US Deputy Treasury Secretary Wally Adeyou said on Thursday that economic weakness in China could cause problems for some developing economies and regions that depend on China for growth, but added that the US economy is well positioned to weather the headwinds this creates.
The Treasury Department is closely watching economic developments in China, where growth is faltering due to a worsening real estate slump, weak consumer spending and sluggish credit growth, Adeymo told Reuters during a visit to the Chicahomene tribe in southeastern Virginia.
“You can see that the Chinese economy is showing weakness that has global ramifications. And because of the decisions we’ve made, we may be better prepared to face the headwinds that this has created,” Adeyou said, referring to the United States.
He added, “I worry about other countries that depend on the Chinese economy, in the developing world and Asia, but also on the European economy.”

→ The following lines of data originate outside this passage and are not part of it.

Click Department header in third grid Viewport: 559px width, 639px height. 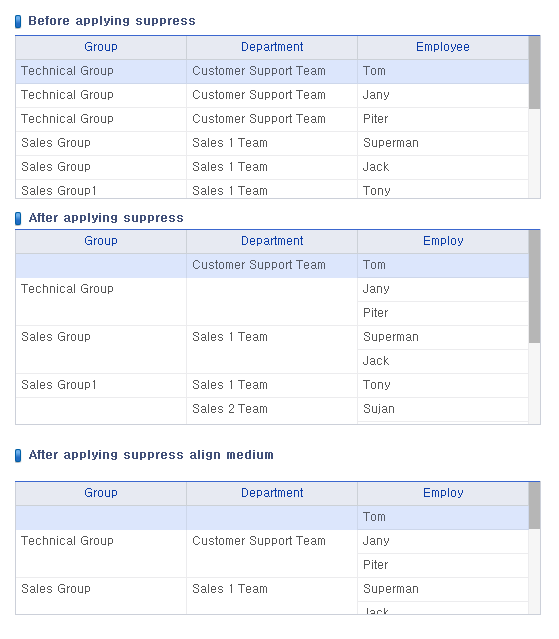[x=272, y=493]
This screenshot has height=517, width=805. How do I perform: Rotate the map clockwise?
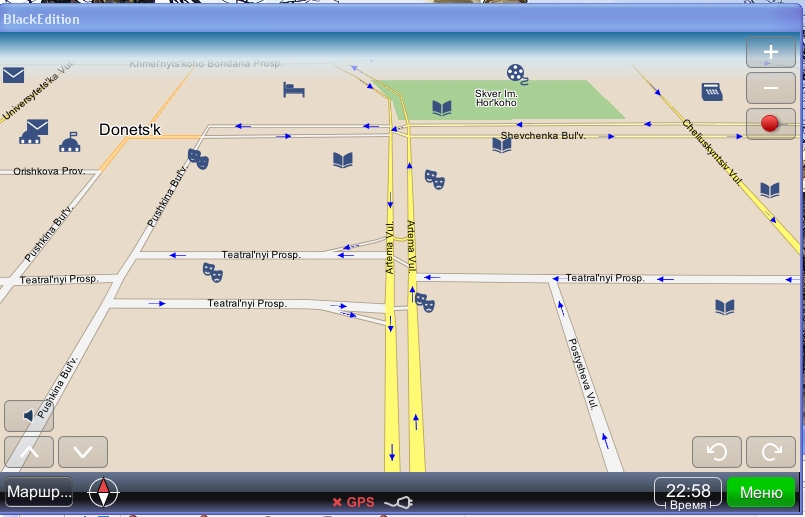pos(771,452)
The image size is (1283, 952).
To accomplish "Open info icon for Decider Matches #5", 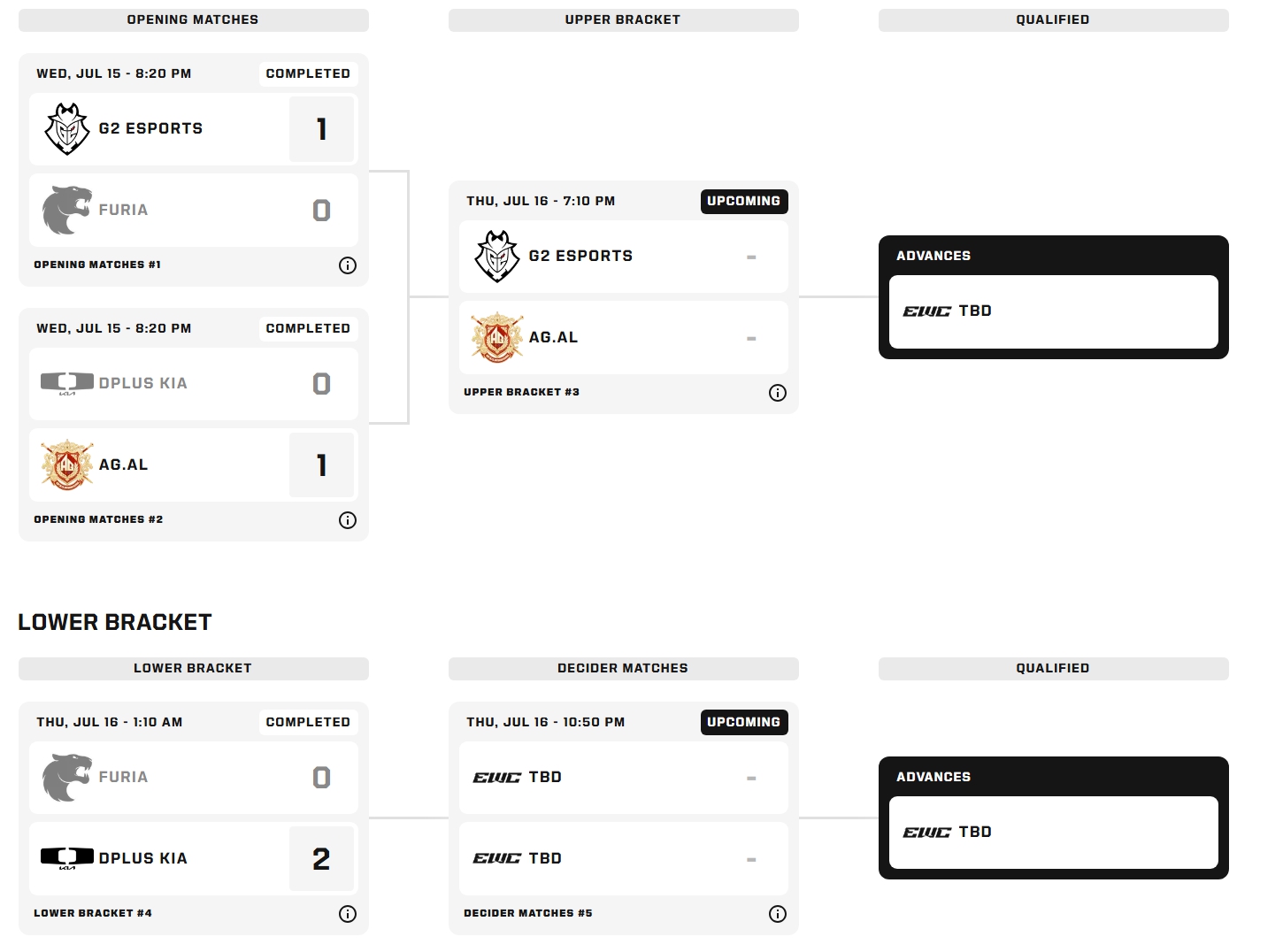I will pos(778,914).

He said the situation in China is partly due to the policy choices Beijing has made to deal with COVID-19. While China introduced a coronavirus eradication policy and imposed strict lockdowns that were only lifted this year, the United States has tried to ensure that its citizens have access to effective mRNA vaccines and enough federal resources to get through the pandemic.

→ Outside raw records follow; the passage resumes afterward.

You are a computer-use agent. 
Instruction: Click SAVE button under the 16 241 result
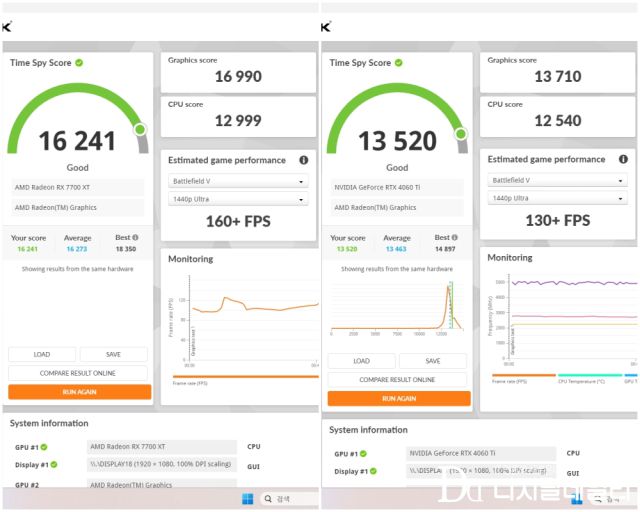coord(113,354)
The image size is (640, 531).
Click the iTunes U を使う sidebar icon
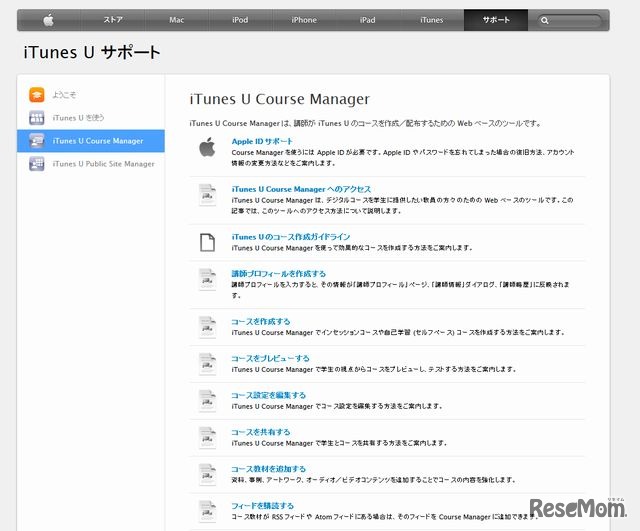pyautogui.click(x=37, y=118)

U.S. economic momentum has been boosted by continued investment through the 2021 U.S. Rescue Plan (ARP) — including funding for governments of Indigenous peoples and other disadvantaged communities — as well as legislation to boost infrastructure, semiconductor manufacturing, and clean energy incentives in the Inflation Reduction Act, Adeyimo said. . (era).
“We’re most encouraged by the fact that our economy is in good shape, and I think that’s because of the investments we’ve made through the country’s reconstruction programme, through the IRA, through the bipartisan Infrastructure Bill” and in providing resources to the communities and regions that been overlooked in the past.
He added that these investments will help the US economy overcome headwinds from slowing growth and demand in China, the world’s second largest economy.
“We will continue to monitor what happens there, but our goal is to make sure that we take steps here to make sure that the US economy can grow despite the headwinds,” Adeyou said.